3. The electroluminescent device according to claim 1, which further includes an insulative layer separating the second insulative substrate from the second electrodes, and each terminal includes a conductive pad supported on a surface of the second insulative substrate in offset relation to the second electrodes and a conductive element electrically connecting the pad to a different one of the second electrodes.

4. The electroluminescent device according to claim 3, wherein the conductive element of each terminal extends through the insulative layer.

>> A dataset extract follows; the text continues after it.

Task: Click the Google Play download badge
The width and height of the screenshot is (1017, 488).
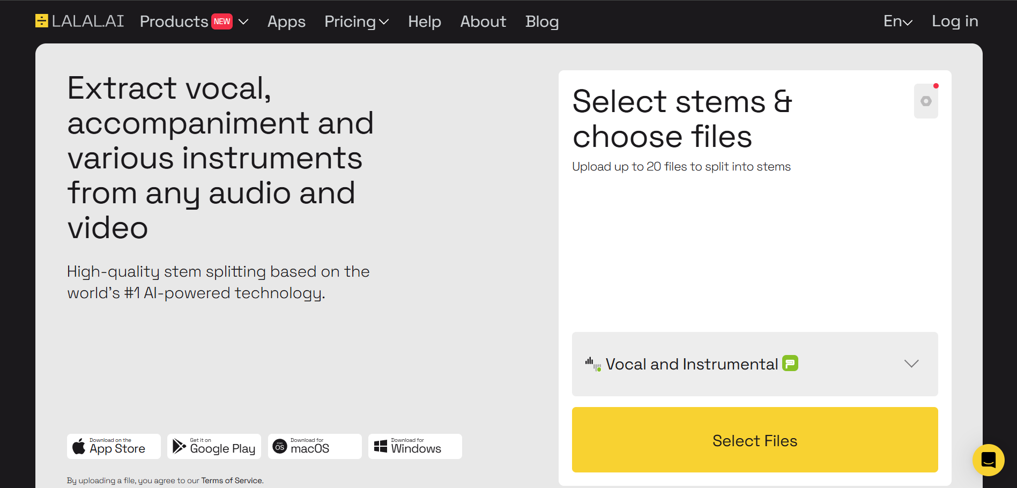Action: click(x=214, y=446)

5. An electroluminescent device comprising:

a first transparent insulative substrate;

a first transparent electrode formed over the first insulative substrate;

an electroluminescent layer formed over the first electrode; a second electrode formed over the electroluminescent layer in opposed relation to the first electrode;

a transparent insulative layer formed over said second electrode;

a second insulative substrate formed over the insulative layer;

a plurality of registered light transmitting windows formed in the electroluminescent layer and the second electrode;

a plurality of light detecting element situated on a surface of the second insulative substrate in respective registry with the light transmitting windows;

a first terminal for connecting the first electrode to one side of a voltage supply, said first terminal including a portion of the first electrode extending laterally beyond the electroluminescent layer and the second electrode and situated on a surface of the first insulative substrate, a first conductive pad situated on a surface of the second insulative substrate in opposed relation with the first electrode portion, and a first conductive element electrically interconnecting the first electrode portion and the first conductive pad; and

a second terminal for connecting the second electrode to another side of the voltage supply, said second terminal including a portion of the second electrode, a second conductive pad Situated on the surface of the second insulative substrate in opposed relation with the second electrode portion and in laterally-spaced relation with the first conductive pad, and a second conductive element electrically interconnecting the second electrode portion and the second conductive pad.

6. The electroluminescent device according to claim 5, wherein the second electrode portion is an extension of the second electrode extending laterally beyond the electroluminescent layer into a position situated on the surface of the first insulative substrate.

7. The electroluminescent device according to claim 6, wherein the first and second conductive elements extend through the insulative layer.

8. The electroluminescent device according to claim 5 wherein the electroluminescent layer and the second electrode are notched to accommodate extension of the first conductive element between the first electrode portion and the first conductive pad.